ASSIGNED TASK
Exactly as they appear, reproduce the lines from the one holding "Task: Click the 'Whole words only' label text" through the last line of the material below.

*** Opening of RECORD EXTRACTS ***

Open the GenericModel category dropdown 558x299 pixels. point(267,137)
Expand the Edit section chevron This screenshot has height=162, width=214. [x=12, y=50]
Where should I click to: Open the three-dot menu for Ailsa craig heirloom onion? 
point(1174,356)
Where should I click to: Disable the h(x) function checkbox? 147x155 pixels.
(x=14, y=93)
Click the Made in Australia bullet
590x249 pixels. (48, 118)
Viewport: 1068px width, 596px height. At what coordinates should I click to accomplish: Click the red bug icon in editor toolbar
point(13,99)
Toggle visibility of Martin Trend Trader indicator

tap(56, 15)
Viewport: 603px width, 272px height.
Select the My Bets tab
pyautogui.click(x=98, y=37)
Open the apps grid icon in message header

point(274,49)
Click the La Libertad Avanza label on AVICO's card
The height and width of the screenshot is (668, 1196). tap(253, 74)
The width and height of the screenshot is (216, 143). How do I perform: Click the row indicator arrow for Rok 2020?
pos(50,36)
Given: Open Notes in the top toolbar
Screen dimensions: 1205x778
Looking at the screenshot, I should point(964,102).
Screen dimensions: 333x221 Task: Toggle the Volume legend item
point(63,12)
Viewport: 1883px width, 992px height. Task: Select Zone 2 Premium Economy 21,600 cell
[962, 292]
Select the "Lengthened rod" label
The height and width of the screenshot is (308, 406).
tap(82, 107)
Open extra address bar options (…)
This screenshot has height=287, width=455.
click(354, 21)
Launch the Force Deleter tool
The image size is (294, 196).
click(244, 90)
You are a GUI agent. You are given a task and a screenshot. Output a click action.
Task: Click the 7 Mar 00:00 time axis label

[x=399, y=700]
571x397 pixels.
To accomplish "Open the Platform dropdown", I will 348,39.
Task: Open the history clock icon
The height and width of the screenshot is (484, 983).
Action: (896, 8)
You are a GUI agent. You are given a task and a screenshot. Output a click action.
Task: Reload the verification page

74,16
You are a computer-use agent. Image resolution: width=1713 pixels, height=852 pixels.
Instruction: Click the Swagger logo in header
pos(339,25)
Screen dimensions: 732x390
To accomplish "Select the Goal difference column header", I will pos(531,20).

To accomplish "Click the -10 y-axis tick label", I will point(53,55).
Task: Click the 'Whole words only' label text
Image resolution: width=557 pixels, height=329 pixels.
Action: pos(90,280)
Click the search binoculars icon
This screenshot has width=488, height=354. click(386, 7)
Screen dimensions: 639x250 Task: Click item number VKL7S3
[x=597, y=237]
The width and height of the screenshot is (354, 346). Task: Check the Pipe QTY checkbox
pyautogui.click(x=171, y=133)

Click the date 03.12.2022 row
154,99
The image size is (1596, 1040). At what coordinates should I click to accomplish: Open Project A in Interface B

*** Close of RECORD EXTRACTS ***

THE COMPLETED TASK
Task: Click the 'Whole words only' label text
Image resolution: width=557 pixels, height=329 pixels.
Action: pos(90,280)
Click the search binoculars icon
This screenshot has width=488, height=354. click(386, 7)
Screen dimensions: 639x250 Task: Click item number VKL7S3
[x=597, y=237]
The width and height of the screenshot is (354, 346). Task: Check the Pipe QTY checkbox
pyautogui.click(x=171, y=133)

Click the date 03.12.2022 row
154,99
The image size is (1596, 1040). At what coordinates should I click to accomplish: Open Project A in Interface B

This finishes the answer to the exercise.